Un angelo vola, un angelo cade. È il Superman del pattinaggio artistico, lo statunitense Ilia Malinin (genitori uzbeki), presentato come un genio assoluto, l’oro più scontato (non perdeva dal 2023) con copertina su Sport Illustrated, l’imperatore del quadruplo Axel, un Rudolf Nureyev con le lame sotto i piedi. Morale: ottavo nella gara della vita dopo due cadute rovinose. Un incubo psicologico lo accompagnava da giorni, era obbligato a vincere ed è crollato. Se la testa non è fredda, lo Sport diventa una scimmia sulla schiena; ora il suo mental coach avrà di che lavorare. Mentre l’Italia di hockey subisce una dura lezione dalla Finlandia (11-0) e va a casa con tre sconfitte, contiamo le altre ferite di giornata. Solo dignitosa la staffetta femminile di Fondo (6ª), delude il Biathlon donne sprint dove Lisa Vittozzi non riesce a ripetere l’impresa di una settimana fa e arriva quinta mentre la leader più accreditata Dorothea Wierer scompare nelle retrovie dopo sequenze imbarazzanti al poligono. Oro alla norvegese Maren Kirkeide. Neppure sulla pista milanese di Pattinaggio velocità va meglio: nella 500 maschile Jeffrey Rosanelli sbiadisce al 17º posto nella gara dominata dal fuoriclasse statunitense Jordan Stolz (già oro nei 1000). Ci va male anche in allenamento: ieri la mascotte italiana, la napoletana di 16 anni Giada D’Antonio cade in slalom e si rompe un legamento crociato. Adieu.

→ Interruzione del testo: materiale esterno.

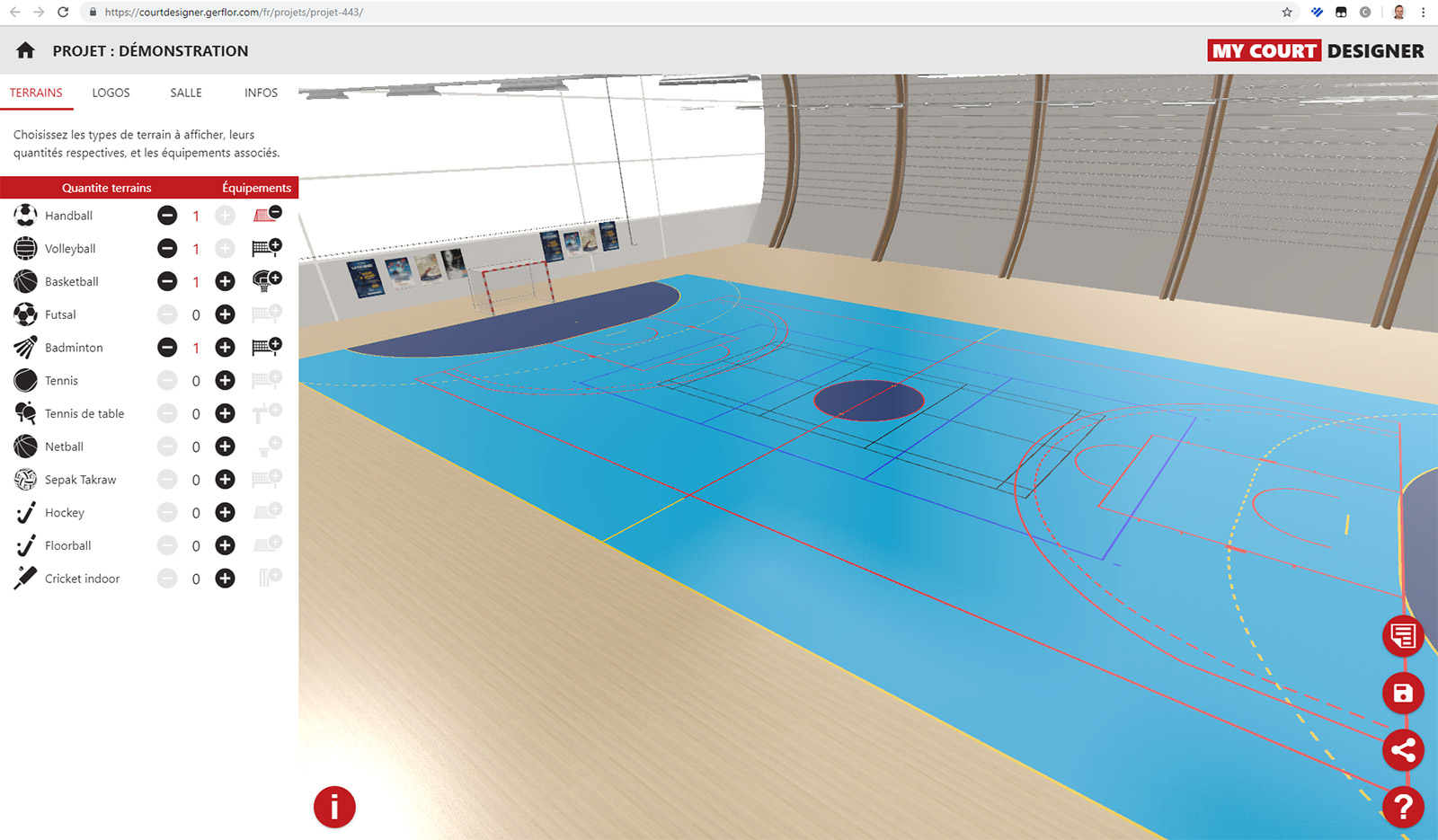This screenshot has height=840, width=1438.
Task: Decrease Handball court quantity
Action: pos(167,216)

È una giornata così, sarà il clima di San Valentino distrutto a colpi di insulti nel curling, dove gli svedesi sconfitti accusano due volte i canadesi di aver toccato la stone con una mano dopo il lancio. Il FairPlay va a farsi benedire e il Var non c’è. Allora ci pensa il capitano canadese Marc Kennedy a chiudere la polemica con un «Fuck you, la scopa puoi mettertela…» che ci costringe a ripensamenti sulla proverbiale compostezza anglosassone.

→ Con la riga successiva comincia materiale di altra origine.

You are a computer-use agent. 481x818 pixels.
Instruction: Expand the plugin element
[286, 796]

Oggi riparte la caccia al record delle 20 medaglie di Lillehammer. Per l’Italia tornano in pista i grossi calibri: Federica Brignone e Sofia Goggia (Gigante), Michela Moioli (Snowboard) e Francesca Lollobrigida (Pattinaggio), obiettivi preferiti dei fotografi. Ieri a Bormio non si capiva perché i paparazzi girassero attorno al gigantista argentino Tiziano Gravier, finito nelle retrovie. È il figlio dell’ex modella Valeria Mazza, cercavano tutti la mamma.